Patrick Desjardins : « L’enquête des services de police judiciaire a permis de comprendre comment fonctionnait le groupe de personnes mises en cause. Et surtout comment les émeutes étaient préparées. Il y avait un partage des rôles, entre des jeunes de Baie-Mahault, de Pointe-à-Pitre et particulièrement Grand-Camp. Des jeunes appartenant aux gangs Chyen Lari et Seksyon Kriminel se partageaient les rôles, pour attirer la police et les gendarmes dans leurs territoires, sèment la panique, mettent le feu, pendant que d’autres se livraient à des pillages. »

Selon le procureur, des cibles étaient désignées, des policiers « à fixer » et des quartiers « à enflammer, comme Grand Camp », des bâtiments précis étaient attaqués.
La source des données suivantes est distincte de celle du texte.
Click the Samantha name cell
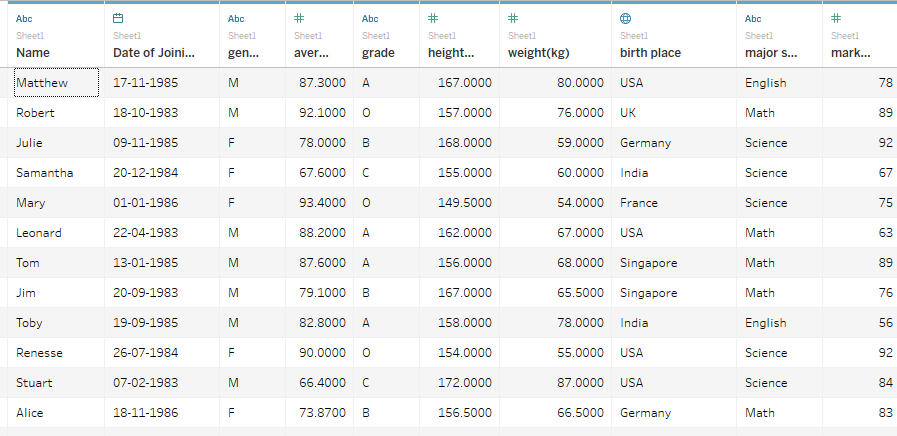pos(45,173)
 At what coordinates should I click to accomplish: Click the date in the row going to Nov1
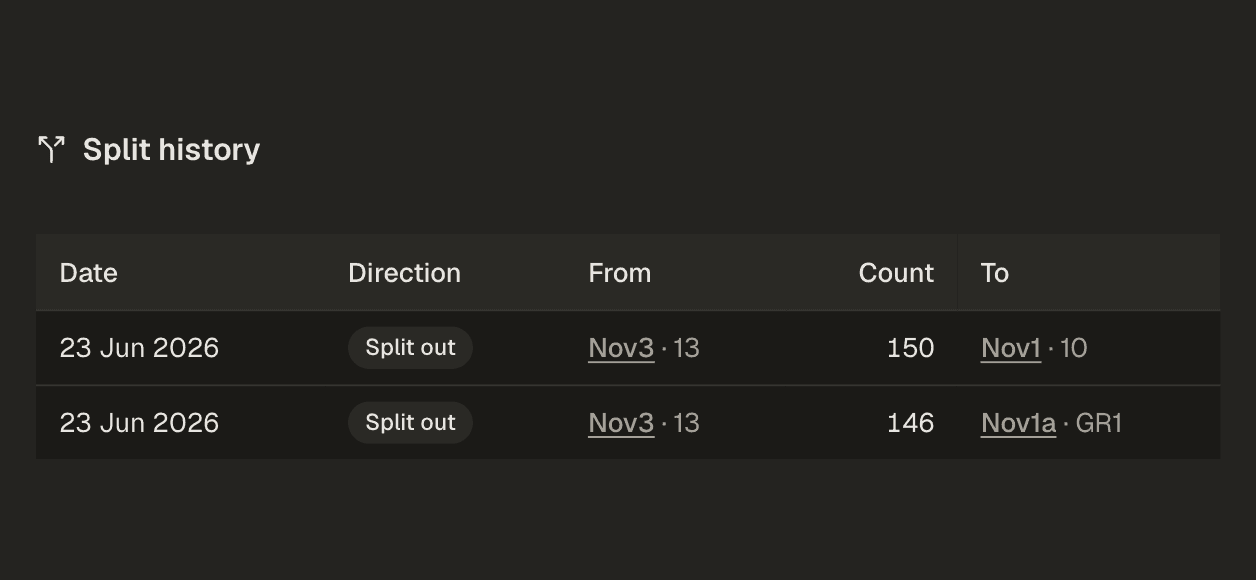pos(139,348)
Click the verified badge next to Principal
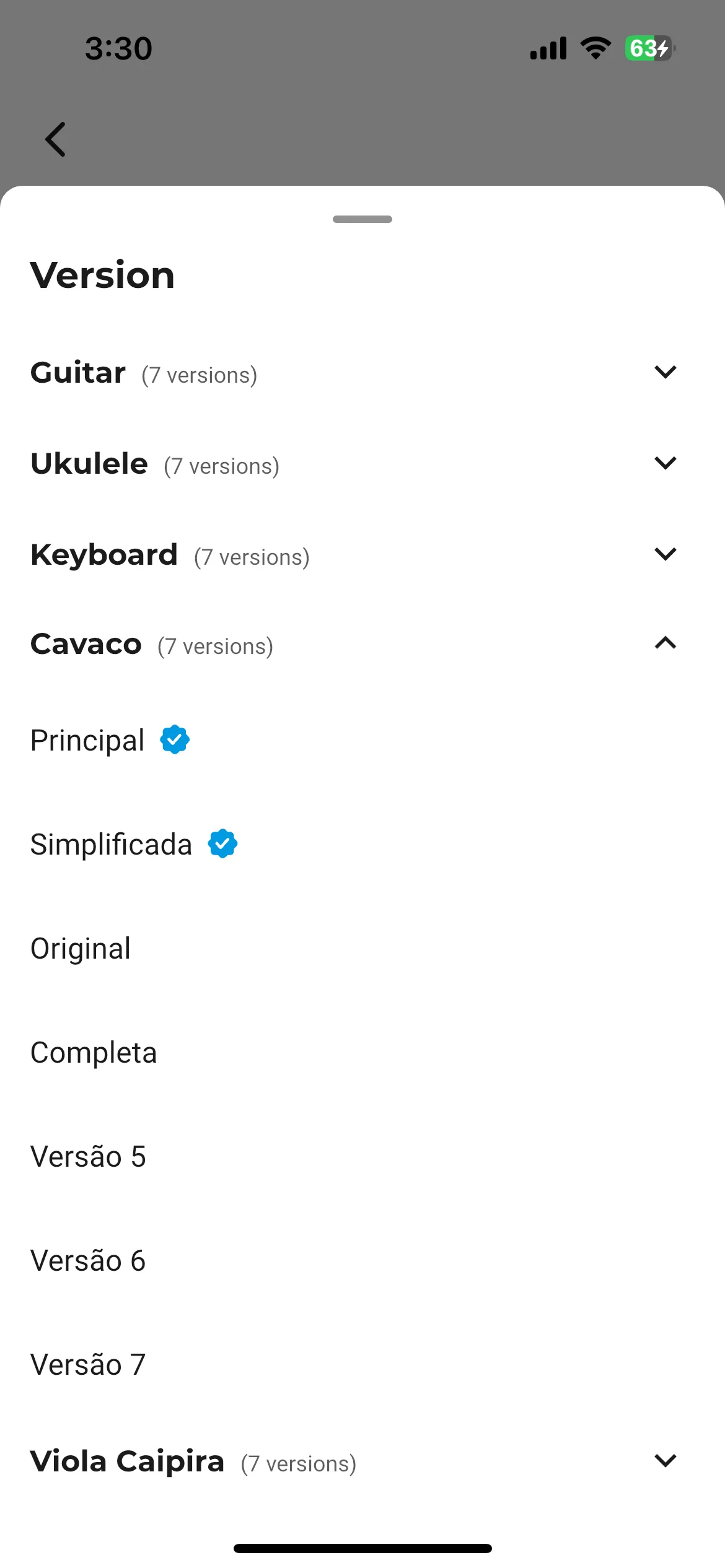Viewport: 725px width, 1568px height. click(x=175, y=739)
Il donnait pour exemple le bâtiment qui abritait le SPIP (Service de probation de l’institution pénitentiaire, aux Abymes) jusqu’à ce qu’un incendie le détruise partiellement, le soir du 25 novembres, et le cas d’un policier du RAID qui se trouvait non loin, le même soir, « qui, a-t-il dit, ne doit d’avoir conservé la vie que grâce à son gilet pare-balle et son arme de service qui ont dévié le projectile. »
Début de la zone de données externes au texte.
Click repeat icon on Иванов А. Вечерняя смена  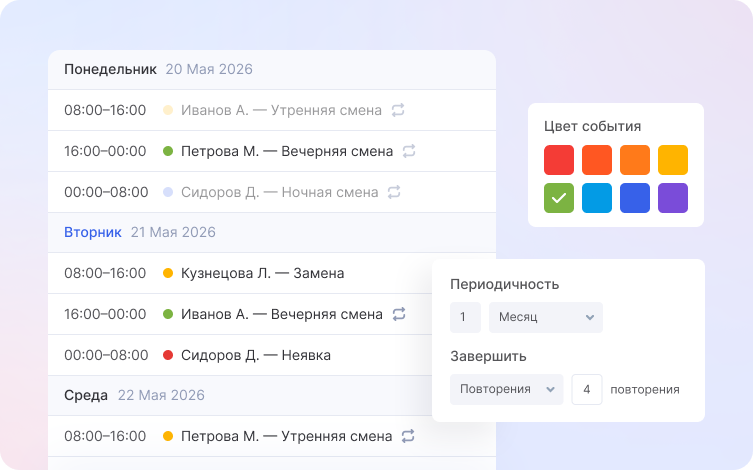coord(398,314)
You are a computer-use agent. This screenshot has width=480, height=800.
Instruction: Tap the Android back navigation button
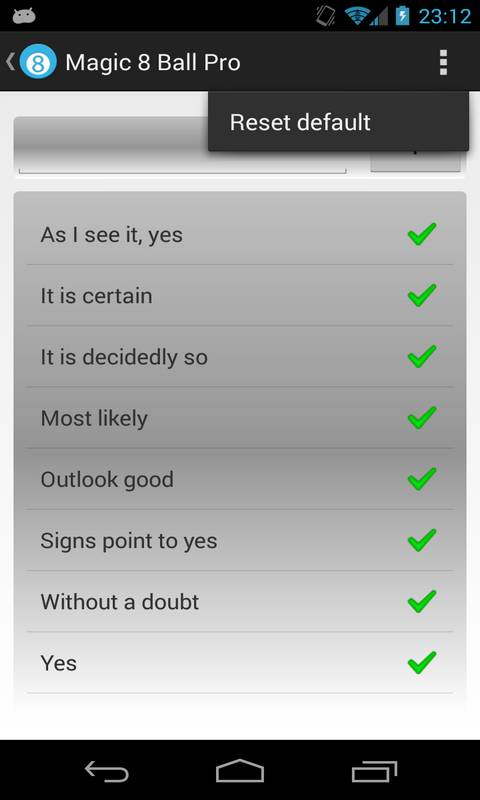coord(106,770)
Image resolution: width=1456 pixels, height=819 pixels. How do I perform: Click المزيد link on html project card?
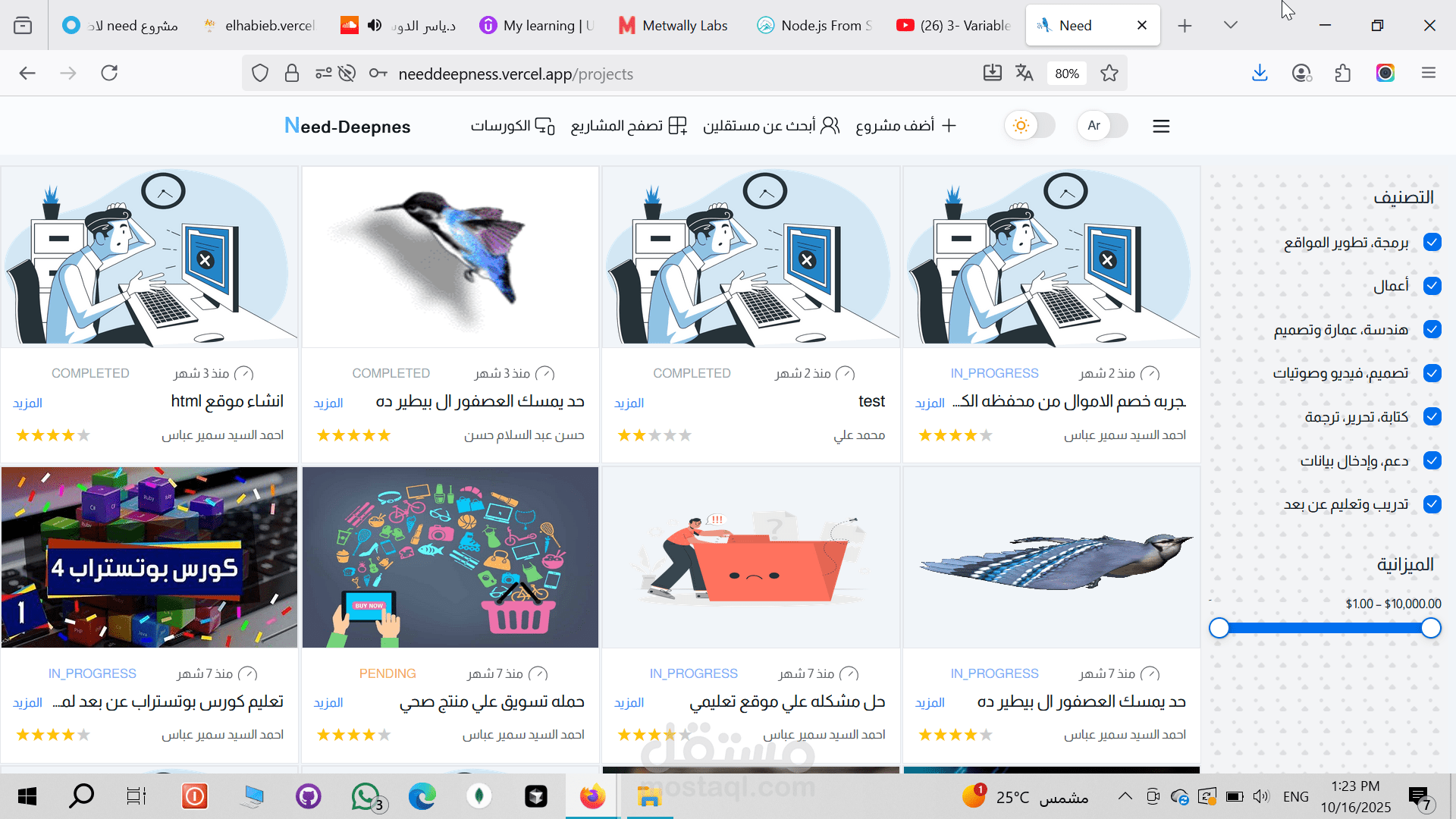point(27,403)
« Ce même soir, poursuivait-il, il y a eu 19 tentatives identiques sur les forces de l’ordre, policiers et gendarmes. S’il n’y pas eu des morts, ça a été miraculeux. »

 « Un fonctionnaire de police renseignait
sur le positionnement de ses collègues. »
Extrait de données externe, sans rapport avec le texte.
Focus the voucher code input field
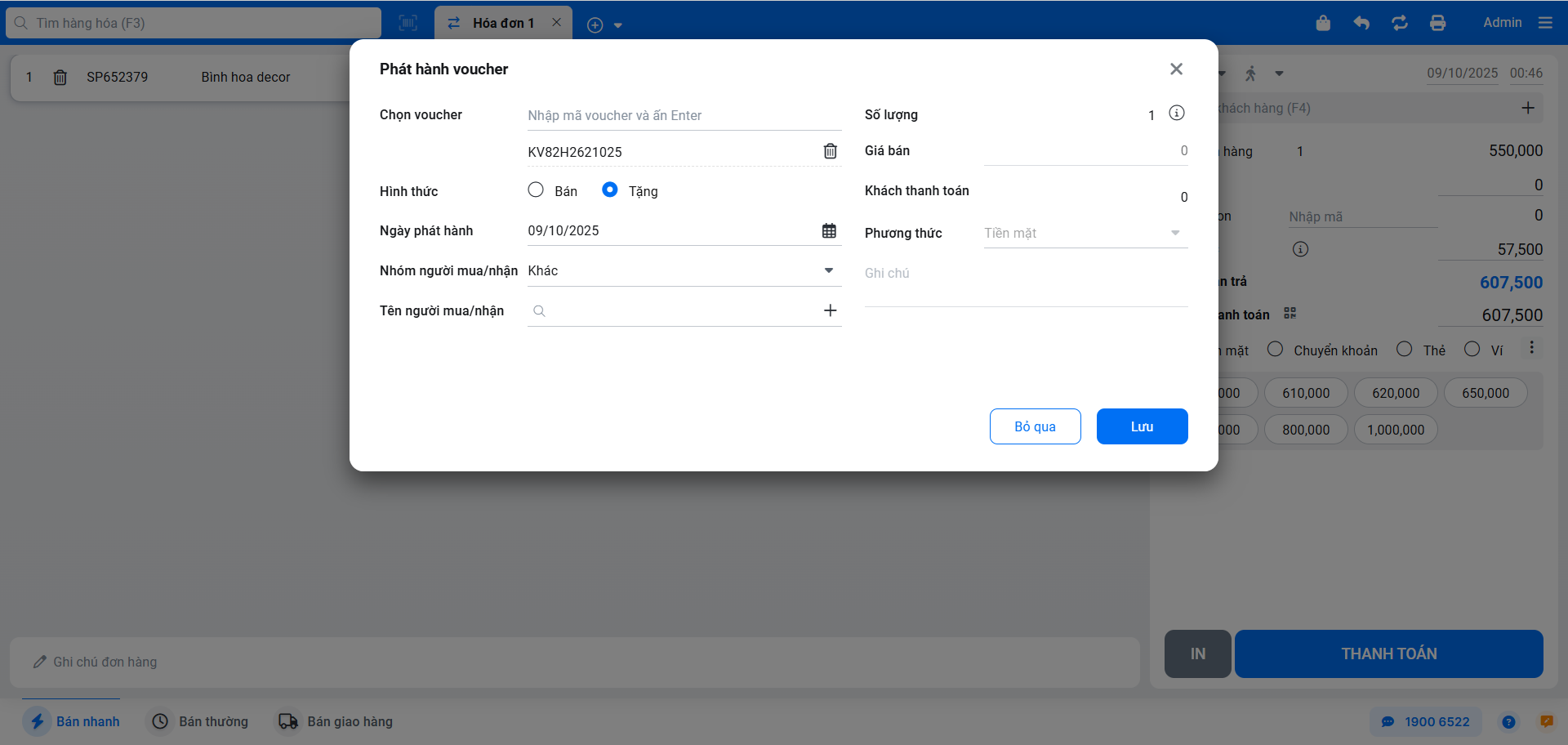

« Le bilan des différentes enquêtes menées après ces faits a permis de mieux comprendre que des renseignements précis avaient permis les passages à l’acte. Tout ce qui avait été dit a été fait. De là, les investigations se sont intensifiées, dans le plus grand secret et pour cause… », soulignait le procureur. 

« Il est apparu dans l’enquête, précisait-il, la complicité, pour ne pas dire l’implication active d’un fonctionnaire de police. Il était au-delà de la complicité. Il était déjà dans la trahison en renseignant sur le positionnement de ses collègues, qui définissait certains objectifs et qui est, d’après les interrogatoires, à l’origine d’opérations, dont une opération prévue le 30 décembre 2021, qui devait permettre à la manifestation qui avait lieu ce jour-là d’arriver jusqu’à l’aéroport tandis que, profitant de celle-ci, des membres de gangs seraient arrivés avec des voitures volées, auraient pénétré sur la piste et occupé celle-ci en mettant le feu aux voitures. »

Il semble que le même fonctionnaire de police ait été impliqué, avec d’autres membres dans le dossier, dans une tentative de pénétrer dans la sous-préfecture. Un objectif parmi d’autres recensés pendant les interrogatoires. 

« Des grands groupes
commerciaux menacés. »

« Dans l’esprit des personnes impliquées, martelait le procureur Patrick Desjardins, l’objet de ces émeutes était clair : une volonté de s’enrichir. D’ailleurs, les personnes interpellées sont très influentes dans des gangs. L’enquête a permis de déterminer que l’un des buts était d’obtenir d’importantes sommes de grands groupes en échange de ne pas lancer les émeutiers contre leurs entreprises. L’autre but était de bénéficier, le cas échéant, si elles devaient intervenir par la suite, de subventions, par le biais d’associations utilement créées à la faveur de négociations à venir avec l’Etat ou à la faveur de relations parfois troubles avec certains élus locaux. »

« Parmi ces élus certains sont des victimes qui ont subi des pressions extrêmement importantes », précisait-il.

Il concluait son propos : « L’enquête se poursuit, des personnes ont été identifiées et interpelées, d’autres le seront au cours des prochains jours, des prochaines semaines… » 

A ce stade de la procédure, il y a huit mis en examen du chef d’association de malfaiteurs visant à commettre des crimes et des délits depuis novembre 2021 à ce jour, six ont été mis en examen pour complicité de dégradation par incendie en bande organisée (crime) et pour association de malfaiteurs visant à commettre le délit d’attroupement armé, trois pour association de malfaiteurs en vue de commettre une entrave à la circulation et à la navigation d’un aéronef, sept pour association et vue de commettre le délit d’extorsion de fonds et pour association en vue de commettre des détournements de fonds publics.

Deux magistrats instructeurs ont été désignés pour un dossier complexe et qui n’est pas clos, comme l’a affirmé le procureur Patrick Desjardins.